Once I was fired from my job in Raleigh in 2004 and was in the height of mania, I had an unusual reaction. All I wanted to do was paint. It wasn’t merely a therapeutic exercise or escape, it was a visceral need to purge what was crying to get out. I think I completed something like twelve paintings in two weeks. They weren’t depressing wallow-filled paintings but lively, colorful ones, almost happy looking. But when you looked a bit closer, what seemed lively was chaotic and frenzied.
There was desperation in the brushwork, a cry for help in the brashness of the hues that I never noticed until years later. While I thought painting was my “happy place” it turns out that is was my attempt to purge my turmoil, to release the valve on the pressure cooker inside me.
When I was the most manic I painted A LOT. Well, they do say the most inspired artists are the crazy ones, right? There has to be some scientific backing to this in the study of the brain. Something about neural pathways and synapse firing or something? I don’t know. I guess I understand this at least on an intuitive level. I’ve had a foot in both worlds. And there is a real danger here, especially as an artist.
After I hit the wall on that cold night in 2006 I began to slowly claw my way back into reality. I found a doctor that I didn’t like.

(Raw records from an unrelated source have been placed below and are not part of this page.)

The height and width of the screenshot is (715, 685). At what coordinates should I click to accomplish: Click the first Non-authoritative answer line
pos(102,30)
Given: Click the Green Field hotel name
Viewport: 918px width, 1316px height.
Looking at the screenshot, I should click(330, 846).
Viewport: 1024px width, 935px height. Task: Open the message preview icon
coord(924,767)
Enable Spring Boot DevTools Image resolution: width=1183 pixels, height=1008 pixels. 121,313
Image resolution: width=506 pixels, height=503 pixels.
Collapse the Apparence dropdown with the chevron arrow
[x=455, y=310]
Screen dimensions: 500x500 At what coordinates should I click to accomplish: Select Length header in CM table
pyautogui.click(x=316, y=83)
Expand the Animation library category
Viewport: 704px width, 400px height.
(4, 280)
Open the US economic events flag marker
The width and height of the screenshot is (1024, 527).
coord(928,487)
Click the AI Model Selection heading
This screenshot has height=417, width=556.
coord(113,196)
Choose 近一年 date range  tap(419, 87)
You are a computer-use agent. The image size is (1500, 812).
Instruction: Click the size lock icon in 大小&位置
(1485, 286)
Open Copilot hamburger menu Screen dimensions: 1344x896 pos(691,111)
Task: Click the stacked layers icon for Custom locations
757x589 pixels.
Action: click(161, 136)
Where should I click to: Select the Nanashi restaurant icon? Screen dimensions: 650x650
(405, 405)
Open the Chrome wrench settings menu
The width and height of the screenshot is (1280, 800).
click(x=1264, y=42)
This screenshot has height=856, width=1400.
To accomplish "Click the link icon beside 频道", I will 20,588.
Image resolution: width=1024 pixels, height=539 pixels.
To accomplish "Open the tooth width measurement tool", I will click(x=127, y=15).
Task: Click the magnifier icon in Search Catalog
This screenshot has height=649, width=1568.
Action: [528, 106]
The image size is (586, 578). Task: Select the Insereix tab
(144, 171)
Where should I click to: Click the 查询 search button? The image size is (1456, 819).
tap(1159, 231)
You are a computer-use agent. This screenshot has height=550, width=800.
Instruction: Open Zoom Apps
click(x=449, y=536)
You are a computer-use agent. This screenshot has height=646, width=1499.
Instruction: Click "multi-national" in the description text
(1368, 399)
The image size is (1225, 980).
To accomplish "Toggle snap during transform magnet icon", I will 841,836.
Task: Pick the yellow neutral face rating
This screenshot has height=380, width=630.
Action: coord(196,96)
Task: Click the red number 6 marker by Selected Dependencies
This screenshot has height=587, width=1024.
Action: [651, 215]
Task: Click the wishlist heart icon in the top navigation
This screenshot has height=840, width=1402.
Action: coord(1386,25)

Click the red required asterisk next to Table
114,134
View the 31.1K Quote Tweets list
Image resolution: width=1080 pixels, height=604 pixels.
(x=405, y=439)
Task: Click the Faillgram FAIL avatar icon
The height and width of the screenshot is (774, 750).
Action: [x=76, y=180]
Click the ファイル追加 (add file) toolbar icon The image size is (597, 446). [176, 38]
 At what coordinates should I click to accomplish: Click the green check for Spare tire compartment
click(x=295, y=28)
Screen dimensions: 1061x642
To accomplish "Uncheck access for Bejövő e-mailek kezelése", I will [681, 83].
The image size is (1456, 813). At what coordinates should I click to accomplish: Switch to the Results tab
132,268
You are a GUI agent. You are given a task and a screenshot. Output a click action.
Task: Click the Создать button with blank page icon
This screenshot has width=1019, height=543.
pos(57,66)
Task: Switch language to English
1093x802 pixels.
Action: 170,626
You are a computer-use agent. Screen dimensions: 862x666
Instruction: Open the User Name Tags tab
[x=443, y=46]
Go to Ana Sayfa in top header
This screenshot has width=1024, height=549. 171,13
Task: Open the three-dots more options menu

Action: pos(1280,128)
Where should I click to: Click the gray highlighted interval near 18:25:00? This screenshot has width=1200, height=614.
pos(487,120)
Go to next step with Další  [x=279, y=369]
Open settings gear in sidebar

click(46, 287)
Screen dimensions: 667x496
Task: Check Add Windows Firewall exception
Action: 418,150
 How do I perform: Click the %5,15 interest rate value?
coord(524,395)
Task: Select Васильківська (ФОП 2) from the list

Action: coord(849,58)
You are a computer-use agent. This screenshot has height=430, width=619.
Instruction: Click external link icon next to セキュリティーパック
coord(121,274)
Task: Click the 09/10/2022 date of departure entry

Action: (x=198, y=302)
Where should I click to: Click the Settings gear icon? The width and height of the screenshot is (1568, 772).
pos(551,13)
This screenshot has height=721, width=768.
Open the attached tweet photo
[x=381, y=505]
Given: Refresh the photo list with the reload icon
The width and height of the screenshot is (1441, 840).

She was a little too Tough Love for my taste but I knew she would pull me out of my emotional gutter. Plus, I needed the kick in the ass she gave me. After months of experimentation we arrived at a drug cocktail that kept me more or less stable.
Later on when I had lost my creative spark I never knew whether it was the drugs themselves weighing me down or if it was only “crazy me” that was the artist. Either way, it was same result. I could only make good art when I was manic. And on top of that, being manic was fun, until it wasn’t. But all that creative energy, the ideas and colors and motion and urgency are the siren’s call of drug-ditching. Have you ever wondered why a perfectly well-off, highly-functioning individual with bipolar disorder would suddenly go off their meds? Well, I can only speak for myself when I tell you… it feels good. Drugs suck. Drugs really, really suck when you are an artist.
When I look back, for better or worse, those were the most creatively inspired years of my life. I knew I could never go there again and I mourned the loss. A part of me became dormant and I missed it. A piece of my identity was gone (or in regression, like a sneaky cancer) But that cancerous identity had value. It was a living breathing force. Funny, smart, creative. I wanted to be those things again but I knew the cost was too high. So sadly I shelved that part of me. Giving away a piece of myself was painful, and pretty damn hard.